Monday, October 15, 2012

FTTH Business Case Worse than it Used to Be?

Is the investment case for fiber to the home networks getting more challenging? Yes,  Rupert Wood, Analysys Mason principal analyst, has argued.

A shift of revenue, attention and innovation to wireless networks is part of the reason.

But the core business case for triple-play services also is becoming more challenging as well.   

All of that suggests service providers will have to look outside the traditional end-user services area for sustainable growth.

Many believe that will have to come in the form of services provided to business partners who can use network-provided information to support their own commerce and marketing efforts.

Those partners might be application developers, content sites, ad networks, ad aggregators or other entities that can partner with service providers to add value to their existing business operations.   

Current location, type of device, billing capabilities, payment systems, application programming interfaces and communication services, storage services, profile and presence information might be valuable in that regard.   

Fiber to the home long has been touted by many as the "best," most "future proof" medium for fixed access networks, at least of the telco variety.

But not by all. Investment analysts, virtually all cable and many telco excutives also have argued that "fiber to the home" costs too much.

Over the last decade or so, though, something new has happened. Innovation, access, usage and growth have shifted to wireless networks. None of that is helpful for the FTTH business case.

That is not to say broadband access is anything but the foundation service of the future for a fixed-network service providers.

Fixed networks in all likelihood always will provide orders of magnitude more usable bandwith than wireless networks.   

The issue, though, is the cost of building new fiber networks, balanced against the expected financial returns. “FTTH is often said to be ‘future-proof’, but the future appears to have veered off in a different direction,” says  Rupert Wood, Analysys Mason principal analyst.

Regulatory uncertainty, the state of capital markets and executive decisions play a part in shaping the pace of fiber deployment.

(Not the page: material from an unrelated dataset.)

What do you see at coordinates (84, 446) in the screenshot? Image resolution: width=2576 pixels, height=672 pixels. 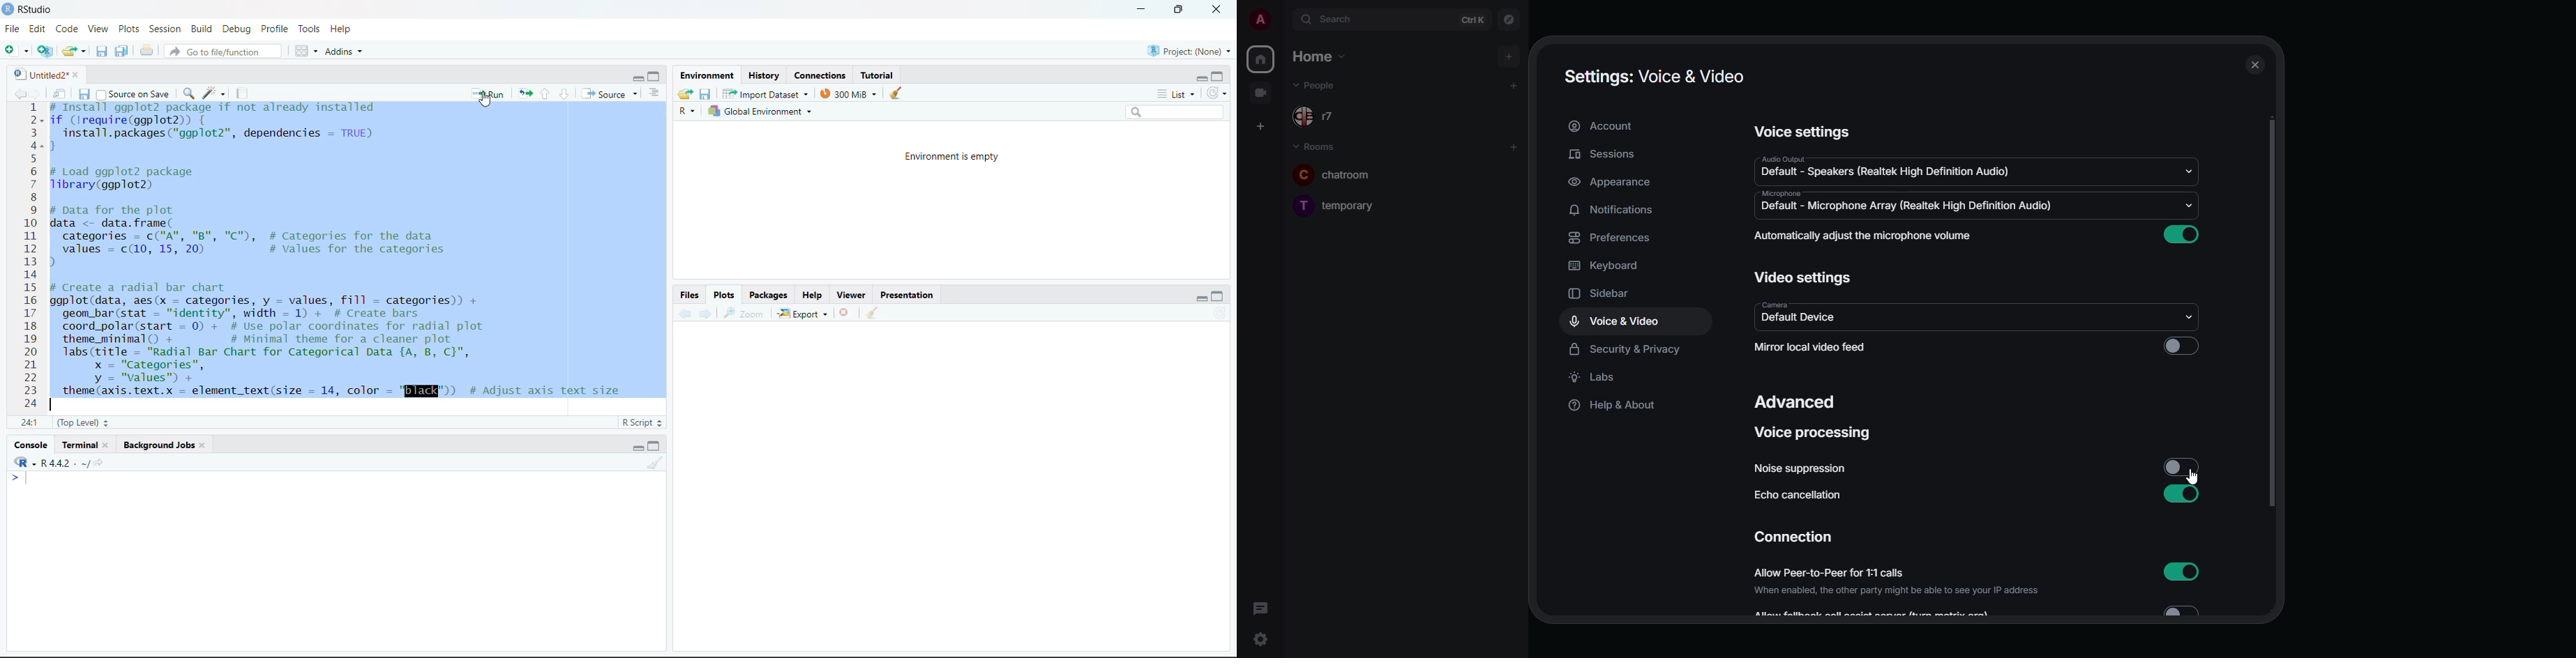 I see `Terminal` at bounding box center [84, 446].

But saturation of end user demand now is becoming an issue as well.   

The basic financial problems include competition from other contestants, which lowers the maximum penetration an operator can expect. FTTH has to be deployed, per location. But services will be sold to only some percentage of those locations. There is a stranded investment problem, in other words.   
The other issue is that the triple-play services bundle is itself unstable. FTTH networks are not required to provide legacy voice services. In fact, the existing networks work fine for that purpose.

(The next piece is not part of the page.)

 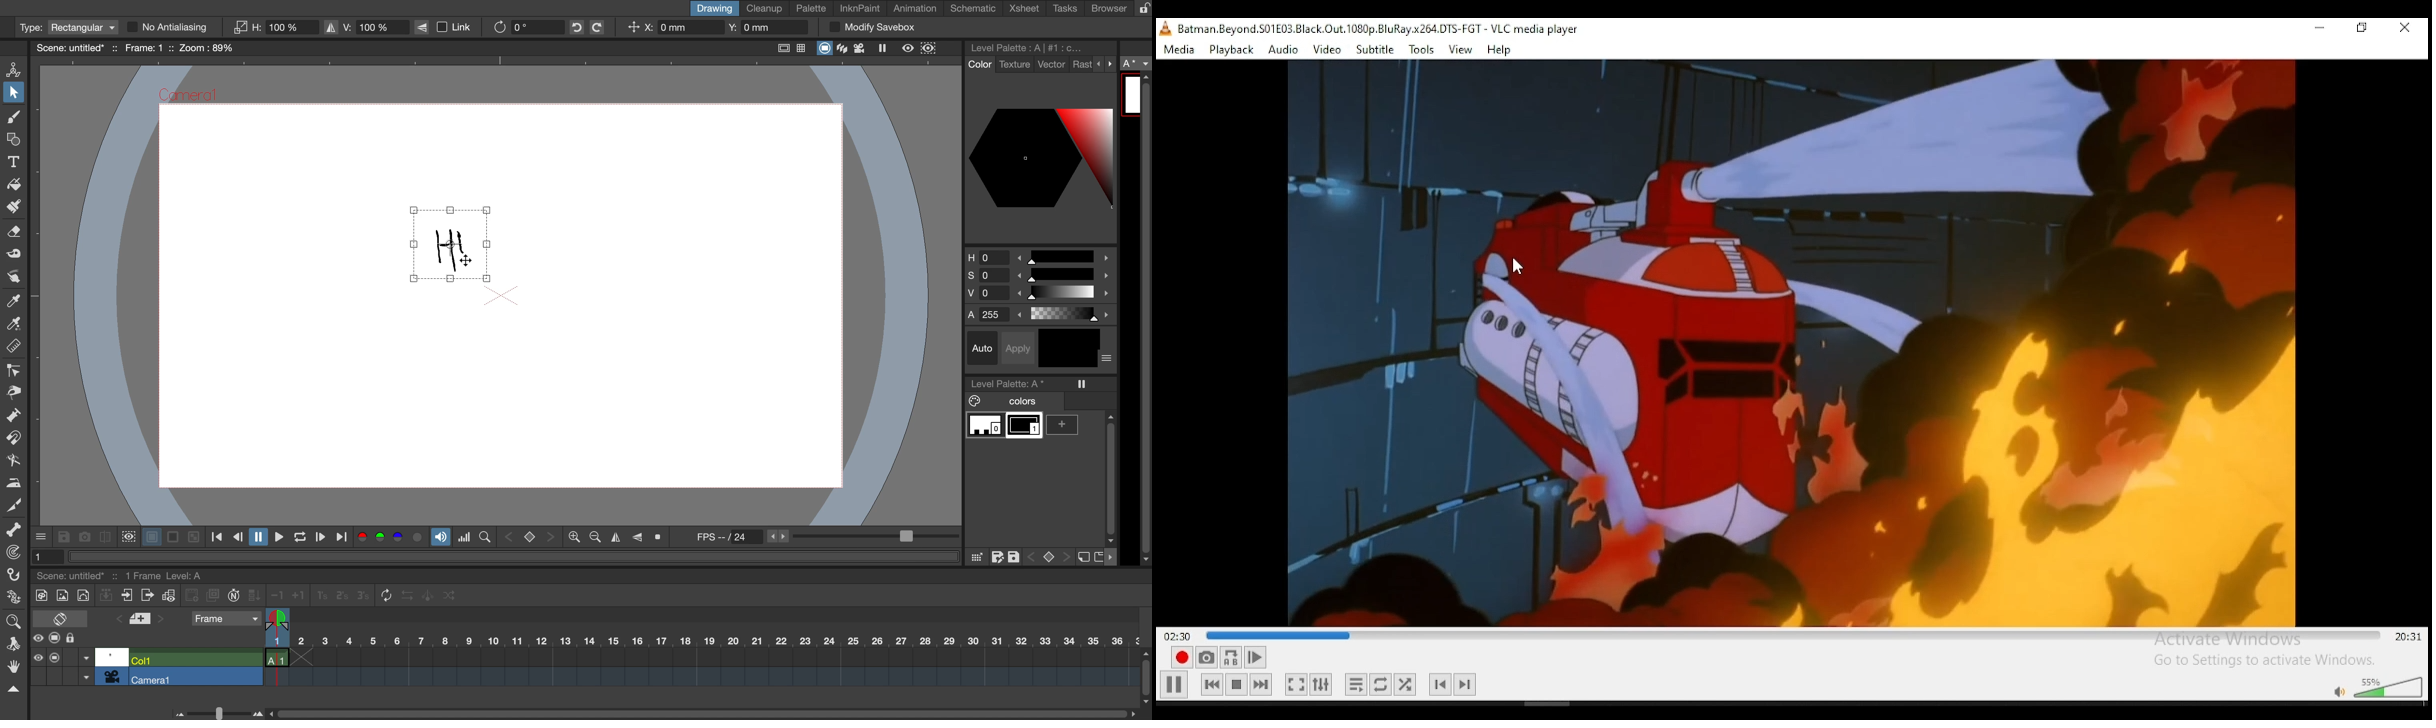 What do you see at coordinates (135, 48) in the screenshot?
I see `scene name and scene details` at bounding box center [135, 48].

One can argue that broadband is needed to provide the next generation of voice (VoIP or IP telephony), but demand for fixed-line voice has been dropping for a decade. So far, there is scant evidence that VoIP services offered in place of legacy voice have raised average revenue per user.

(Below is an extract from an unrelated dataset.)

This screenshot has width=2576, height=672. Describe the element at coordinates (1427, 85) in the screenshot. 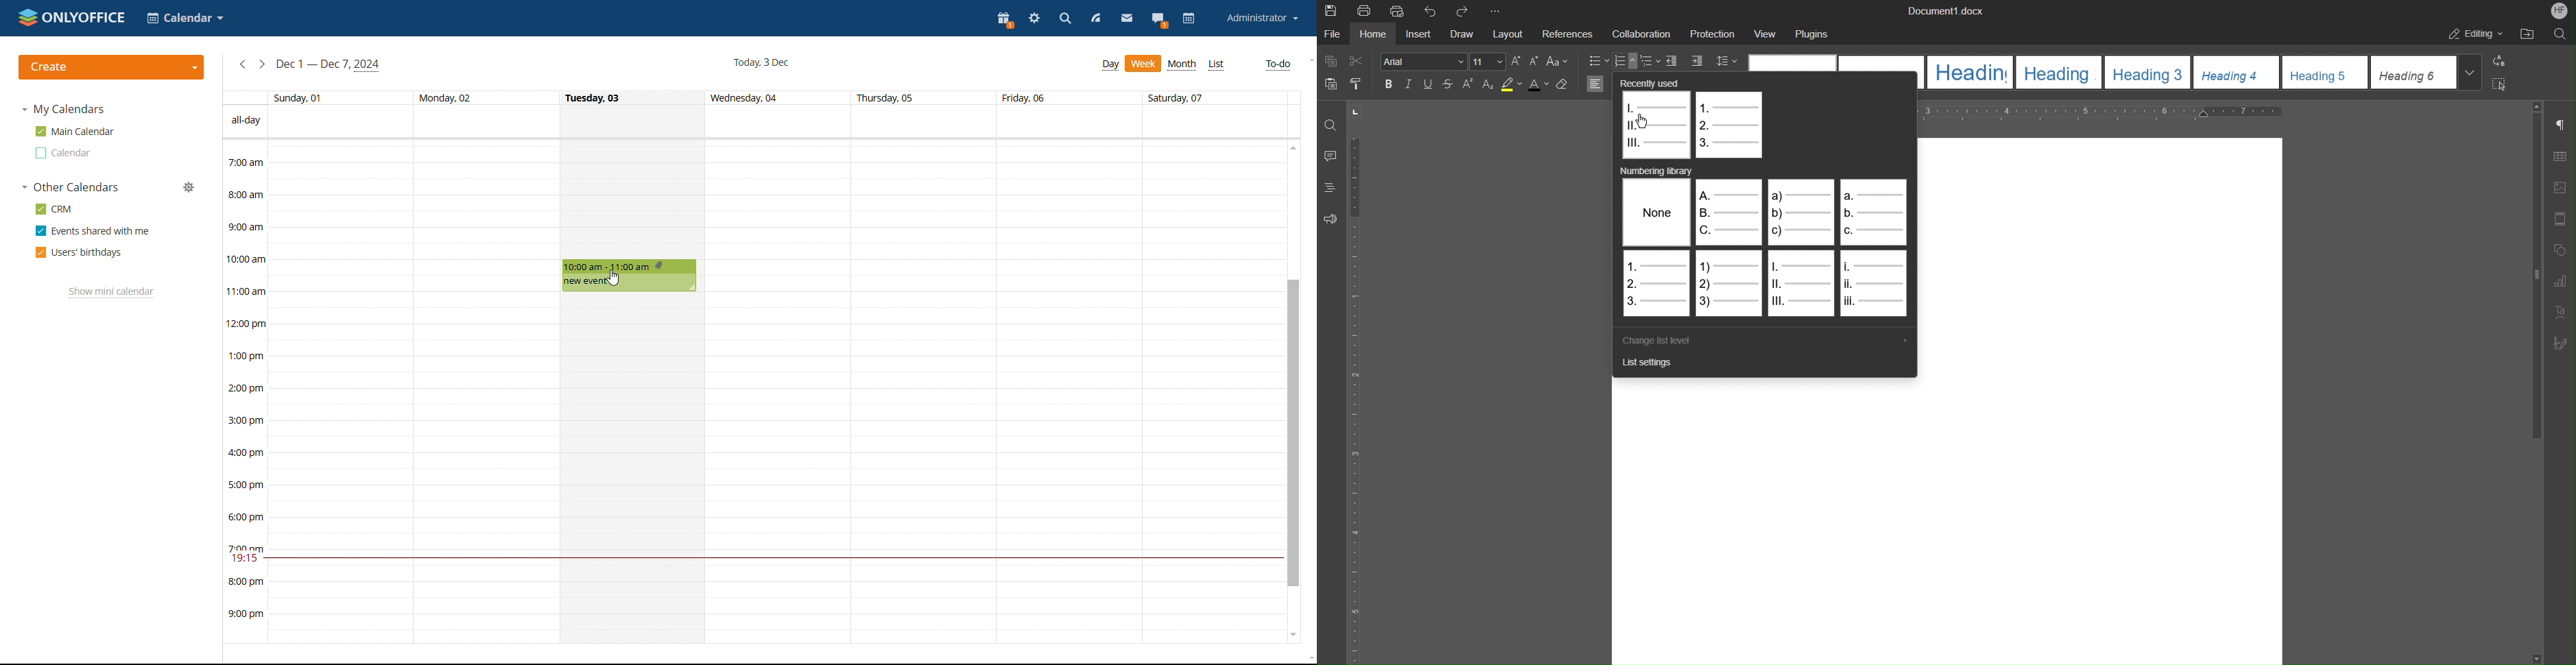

Most observers would note the trend goes the other way: in the direction of lower prices.   And though entertainment video services offer a clear chance for telcos to gain market share at the expense of cable operators, there is at least some evidence that overall growth is stalling, limiting gains to market share wins.   

Broadband access also is nearing saturation, though operators are offering higher-priced new tiers of service that could affect ARPU at some point. So the issue is that the business case for FTTH has to be carried by a declining service (voice), a possibly-mature service (video) and a nearly-mature service (broadband access).   

And then there is wireless substitution. Fixed-line voice already is being cannibalized by mobile voice. Some observers now expect the same thing to start happening in broadband access, and many note new forms of video could displace some amount of entertainment video spending as well.   The fundamental contradiction is that continued investment in fixed-line networks, which is necessary over time, occurs in a context of essentially zero growth.   

Atlantic-ACM, for example, has predicted that U.S. wireline network revenue, overall, between now and 2015, will be flat at best. Compound annual growth rates, in fact, are forecast to be slightly negative, at about 0.3 percent. Where total industry revenue was about $345 billion in 2009. By 2015, revenue will be $337 billion, Atlantic-ACM predicts.